Copy out the records from the line containing "Given: Click the リリース年度（西暦） header cell" through the line containing "Looking at the", including both of those lines. Leave the pictures out of your answer.

- **Exercise input**
· · · · ·
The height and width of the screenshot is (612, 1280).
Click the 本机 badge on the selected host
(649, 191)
· · · · ·
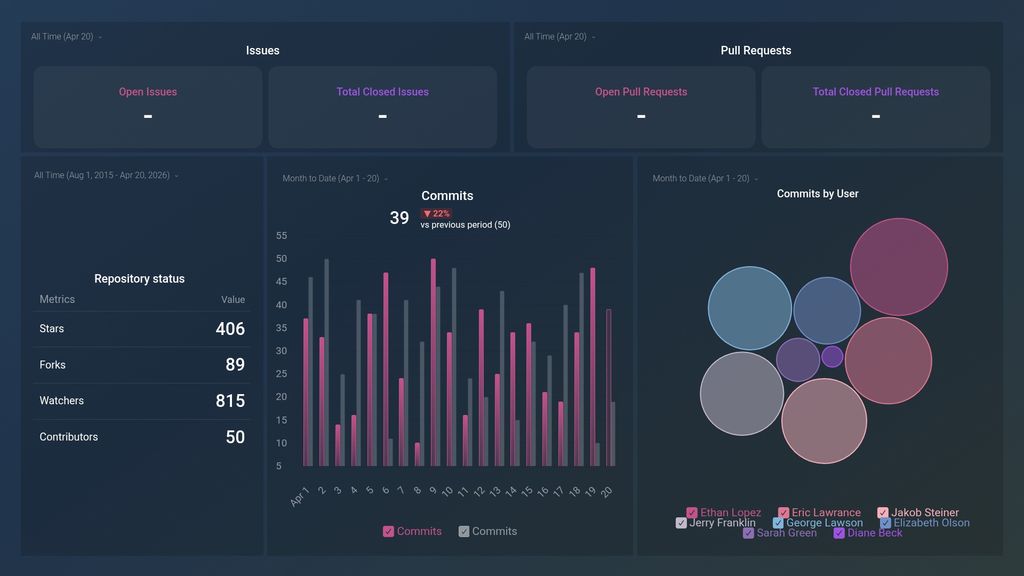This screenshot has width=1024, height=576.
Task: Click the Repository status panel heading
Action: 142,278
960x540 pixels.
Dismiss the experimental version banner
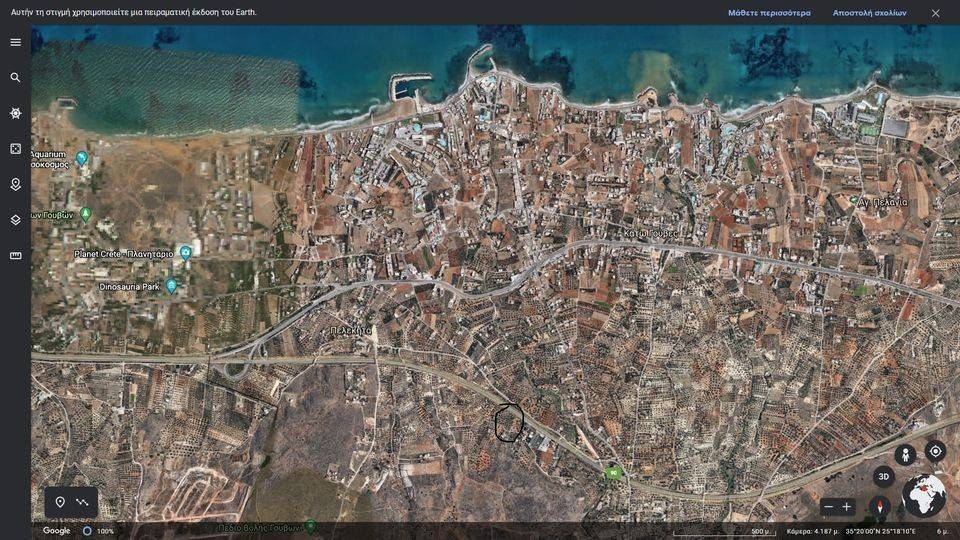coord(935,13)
· · · · ·
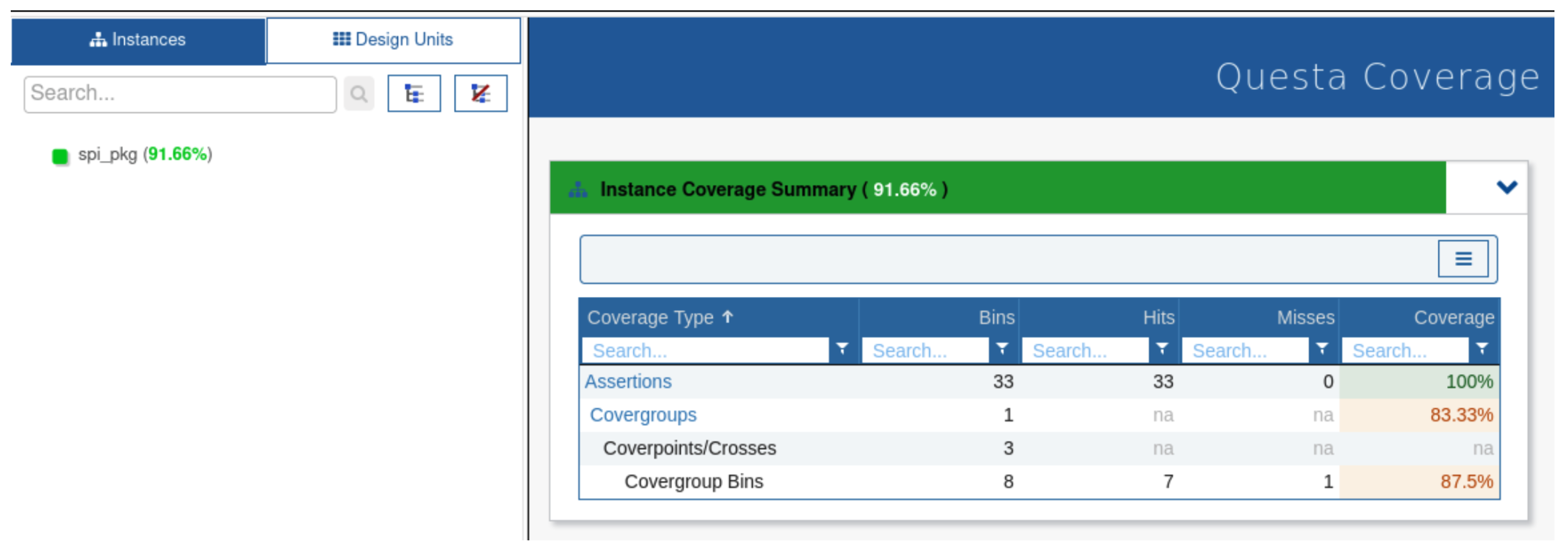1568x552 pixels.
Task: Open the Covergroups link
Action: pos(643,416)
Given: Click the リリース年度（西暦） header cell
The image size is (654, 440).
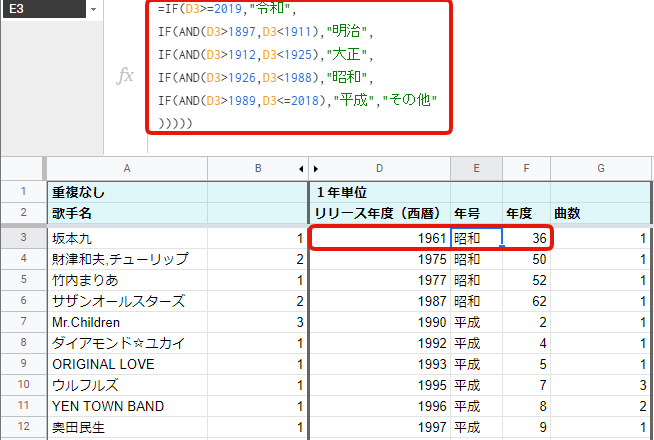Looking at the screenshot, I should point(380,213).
· · · · ·
- **Correct response**
Given: Click the リリース年度（西暦） header cell
The image size is (654, 440).
Looking at the screenshot, I should point(380,213).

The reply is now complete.